Tra le famiglie, che si insediano nella zona anche la famiglia Sinigaglia, fiorentina ma di origine ferrarese, discendente del grande Ovadiah da Bertinoro.
“Un’altra famiglia che abitava nelle vicinanze era la famiglia di Lidia Servadio arrivata nel 1939 da Firenze. I Sinigaglia assieme ai Servadio furono tra i promotori dell’iniziativa di costruire un Beth Ha-Kneset italiano,” prosegue Dalla Torre.
Così gli italkim si impegnarono per convincere il comune a consentire loro la costruzione del tempio, e raccolsero i fondi necessari. La posa della prima pietra avvenne nel 1972. Ci vollero anni e molti sforzi, ma finalmente nel 1989 nel nuovo edificio cominciarono a svolgersi le preghiere.

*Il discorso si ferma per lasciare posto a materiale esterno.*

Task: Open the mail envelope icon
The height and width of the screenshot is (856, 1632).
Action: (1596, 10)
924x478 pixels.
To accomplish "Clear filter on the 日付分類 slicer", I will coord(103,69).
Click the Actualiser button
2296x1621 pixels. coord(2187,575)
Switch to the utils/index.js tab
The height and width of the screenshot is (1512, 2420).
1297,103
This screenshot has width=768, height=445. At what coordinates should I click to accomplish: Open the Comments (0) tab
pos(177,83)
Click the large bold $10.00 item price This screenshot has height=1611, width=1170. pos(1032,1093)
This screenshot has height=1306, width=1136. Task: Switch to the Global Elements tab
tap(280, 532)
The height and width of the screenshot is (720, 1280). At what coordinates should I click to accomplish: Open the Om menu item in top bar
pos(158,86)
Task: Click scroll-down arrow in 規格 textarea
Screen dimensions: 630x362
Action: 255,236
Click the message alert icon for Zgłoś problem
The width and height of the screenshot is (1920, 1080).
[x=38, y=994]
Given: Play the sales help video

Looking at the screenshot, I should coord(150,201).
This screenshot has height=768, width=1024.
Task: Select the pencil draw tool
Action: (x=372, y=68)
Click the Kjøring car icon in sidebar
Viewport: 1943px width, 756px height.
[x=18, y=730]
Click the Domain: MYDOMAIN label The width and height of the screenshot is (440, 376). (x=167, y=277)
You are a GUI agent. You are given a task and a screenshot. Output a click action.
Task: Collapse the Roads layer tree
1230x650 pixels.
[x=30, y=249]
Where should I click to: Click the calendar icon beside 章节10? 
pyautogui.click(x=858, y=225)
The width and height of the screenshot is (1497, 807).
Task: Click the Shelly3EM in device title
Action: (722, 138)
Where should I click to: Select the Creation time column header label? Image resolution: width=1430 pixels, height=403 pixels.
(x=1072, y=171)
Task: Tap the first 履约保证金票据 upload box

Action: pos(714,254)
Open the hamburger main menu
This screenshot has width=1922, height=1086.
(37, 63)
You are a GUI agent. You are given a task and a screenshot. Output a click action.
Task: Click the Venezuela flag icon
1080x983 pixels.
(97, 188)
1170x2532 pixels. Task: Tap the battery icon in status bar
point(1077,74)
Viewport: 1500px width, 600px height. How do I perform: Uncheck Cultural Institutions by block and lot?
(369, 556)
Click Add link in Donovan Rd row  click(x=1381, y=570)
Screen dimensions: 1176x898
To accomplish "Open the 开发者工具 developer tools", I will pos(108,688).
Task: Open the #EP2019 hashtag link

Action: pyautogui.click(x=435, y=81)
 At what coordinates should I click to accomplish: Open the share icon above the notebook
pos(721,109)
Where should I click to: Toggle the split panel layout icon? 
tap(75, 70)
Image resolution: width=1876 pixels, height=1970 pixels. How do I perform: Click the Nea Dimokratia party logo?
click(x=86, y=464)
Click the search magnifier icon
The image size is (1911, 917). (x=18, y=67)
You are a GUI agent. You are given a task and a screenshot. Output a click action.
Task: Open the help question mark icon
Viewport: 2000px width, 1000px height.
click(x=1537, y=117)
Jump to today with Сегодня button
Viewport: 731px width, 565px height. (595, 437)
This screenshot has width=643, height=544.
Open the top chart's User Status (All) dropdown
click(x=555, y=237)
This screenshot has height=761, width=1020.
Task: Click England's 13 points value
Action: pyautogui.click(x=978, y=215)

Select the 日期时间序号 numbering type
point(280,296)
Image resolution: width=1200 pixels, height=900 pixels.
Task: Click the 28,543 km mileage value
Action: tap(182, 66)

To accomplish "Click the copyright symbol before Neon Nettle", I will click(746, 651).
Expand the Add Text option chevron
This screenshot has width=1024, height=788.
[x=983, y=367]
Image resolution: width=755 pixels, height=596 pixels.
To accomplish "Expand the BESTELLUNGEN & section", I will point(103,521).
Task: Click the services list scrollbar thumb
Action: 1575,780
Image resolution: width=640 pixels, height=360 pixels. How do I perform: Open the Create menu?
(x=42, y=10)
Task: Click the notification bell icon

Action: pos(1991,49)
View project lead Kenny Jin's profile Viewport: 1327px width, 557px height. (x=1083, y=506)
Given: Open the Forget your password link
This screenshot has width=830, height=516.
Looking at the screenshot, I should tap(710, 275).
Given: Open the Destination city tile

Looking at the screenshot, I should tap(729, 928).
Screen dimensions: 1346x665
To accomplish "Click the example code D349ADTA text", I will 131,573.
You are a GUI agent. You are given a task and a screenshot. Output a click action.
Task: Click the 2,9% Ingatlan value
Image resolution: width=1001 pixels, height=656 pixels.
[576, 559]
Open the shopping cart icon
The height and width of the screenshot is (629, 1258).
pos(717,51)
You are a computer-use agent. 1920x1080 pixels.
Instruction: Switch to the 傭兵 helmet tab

Una storia speciale è quella dell’Aron Ha-kodesh del tempio. Dopo aver utilizzato per vari anni un arredo prodotto da un artigiano locale, la stessa Liliana Dalla Torre Formiggini, insieme a Meir Minerbi e Ada Nissim, si mise al lavoro per trovare uno degli aronot portati in Israele da Umberto -Nahon qualche decennio prima.
“Furono così individuate delle casse che contenevano degli elementi che risultarono provenire dalla Yeshivà di Ponivetz di Bnei-Berak ed appartenevano all’Aron Ha-Kodesh di Moncalvo. La Yeshivà aveva avuto questo Aron Ha-Kodesh negli anni Cinquanta direttamente dalla Comunità di Torino, ma ad un certo punto l’aveva smontato e messo in casse che aveva recapitato alla Hevrah Yeudei Italia di Gerusalemme. Usando le fotografie di Umberto Nahon di come era l’Aron Ha-Kodesh quando fu trasportato in Israele, fu possibile (nel settembre 2001) rimontarlo, costruendo internamente un armadio per la custodia in sicurezza dei Sifrei Torah,” scrive ancora Liliana.
Tanti anni dopo, la comunità continua a ritrovarsi, non solo per le regolari tefillot, ma anche per eventi sociali in occasione di Purim e Yom HaAtzmaut, per Yom Hashoah, per bar e bat mitzvah, e altri eventi gioiosi.